🆘Help! My cousin who is obsessed with trading cryptocurrencies was recently staring at the screen with a sad face—he bought "Moon Dogecoin", and the coins in the team's wallet are denser than a meteor shower. When they dumped the market, his account balance shrank to "Martian dust". I patted him on the shoulder and said: If you had used Bubblemaps earlier, you wouldn't have been such a fool.

This thing is simply a "demon-exposing mirror" for the crypto world! Checking token distribution is like rummaging through someone else's fridge; you can clearly see who is hiding a belly full of "private goods" and wants to run away, and whose holdings are scattered like neighborhood aunties dancing in the square.

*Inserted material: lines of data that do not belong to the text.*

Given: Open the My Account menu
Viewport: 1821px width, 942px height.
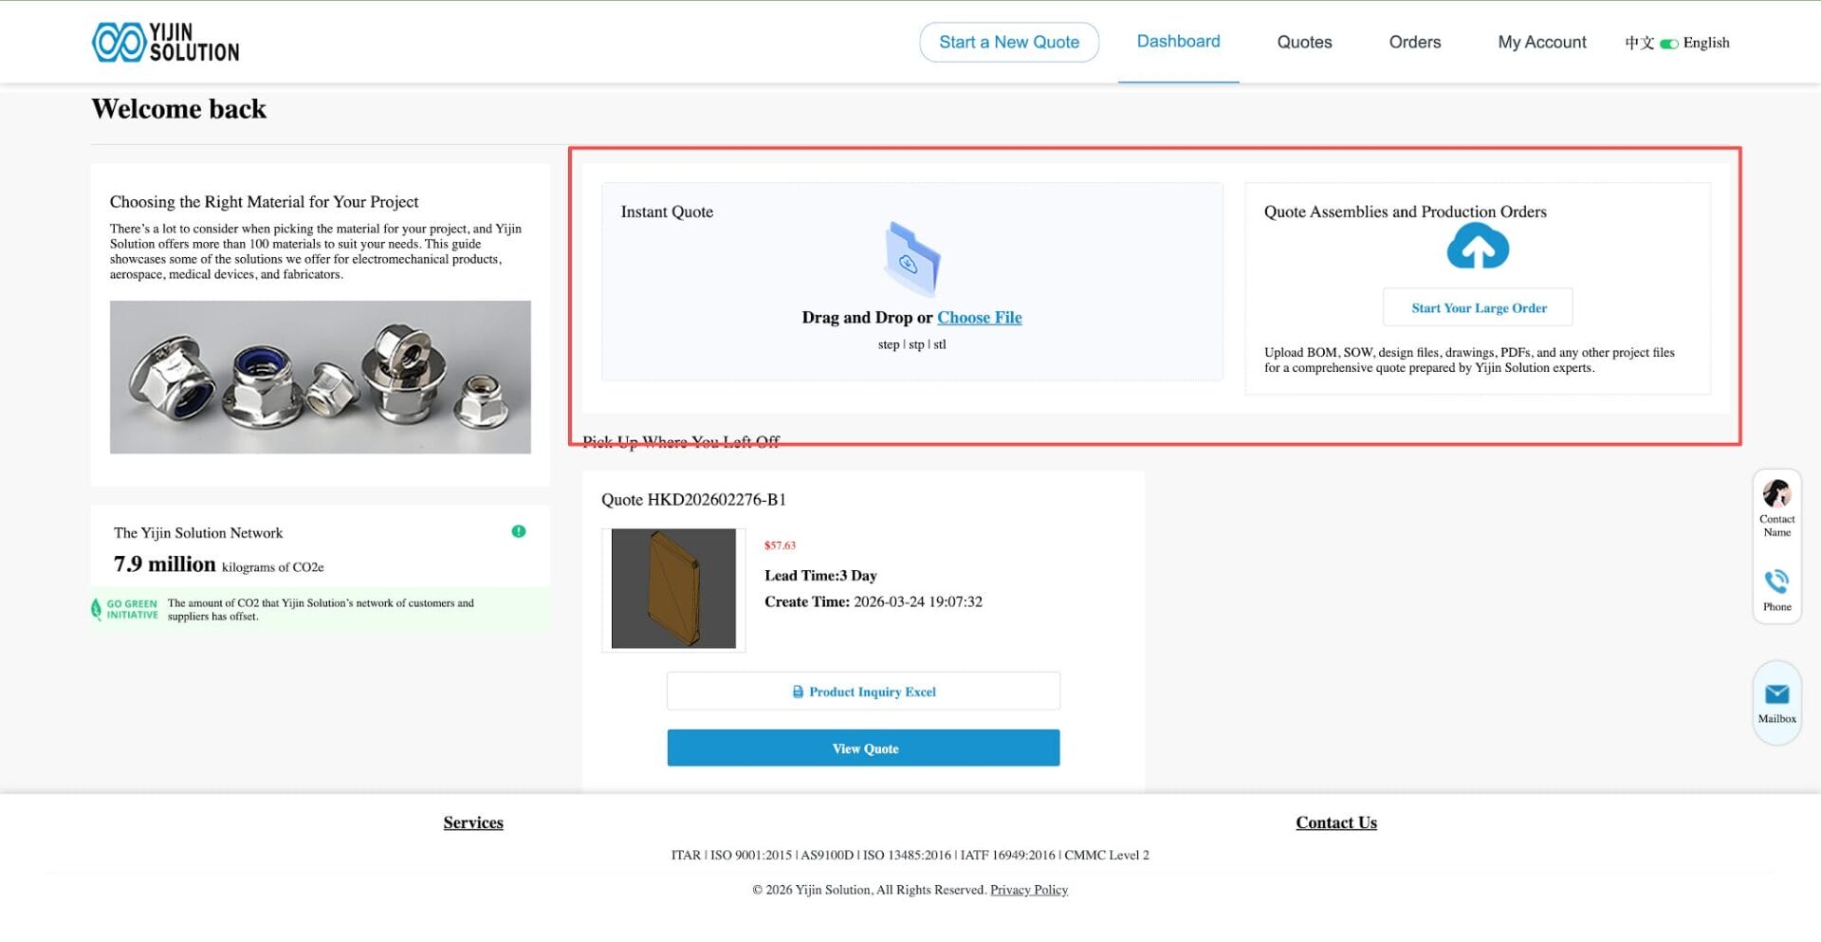Looking at the screenshot, I should (1541, 42).
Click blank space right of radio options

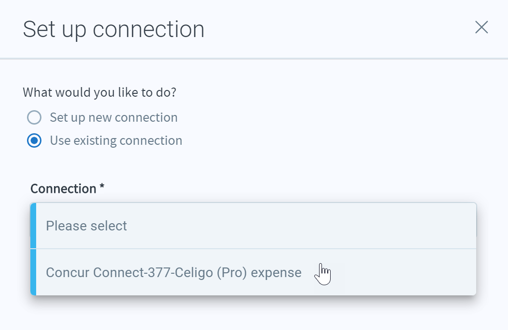(324, 129)
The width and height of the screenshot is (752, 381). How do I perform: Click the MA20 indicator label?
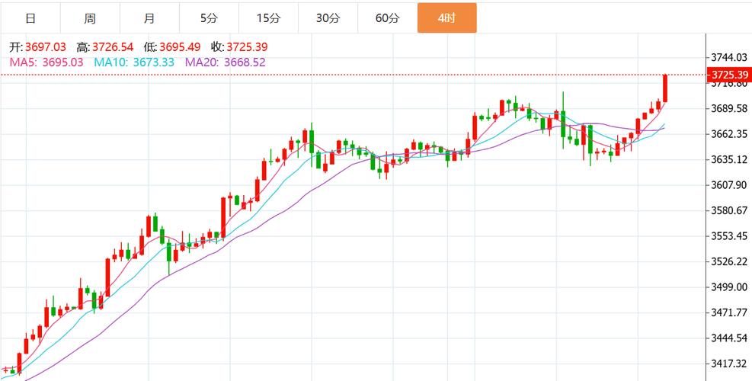[x=225, y=62]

Just like that project last time that claimed to be the "light of decentralization", which was exposed by Bubblemaps as having three wallets holding 80% of the coins—this is just a wolf in sheep's clothing, thank goodness I slipped away in time!

What’s even better is Intel Desk, where community members can dig up dirt better than paparazzi. Someone uncovered that a certain project founder was secretly transferring assets, and immediately received a reward to buy a cup of milk tea. This operation can be described as "drinking sweet water while debunking lies". Moreover, their structure is as transparent as if the curtains were drawn open; if anyone shouts decentralization while holding onto their wallet tighter than a fist, they will be immediately nailed to the pillar of shame.

Now my cousin recommends to everyone: Trading cryptocurrencies without looking at Bubblemaps is like running naked into the desert—either you die of thirst or get buried in sandstorms!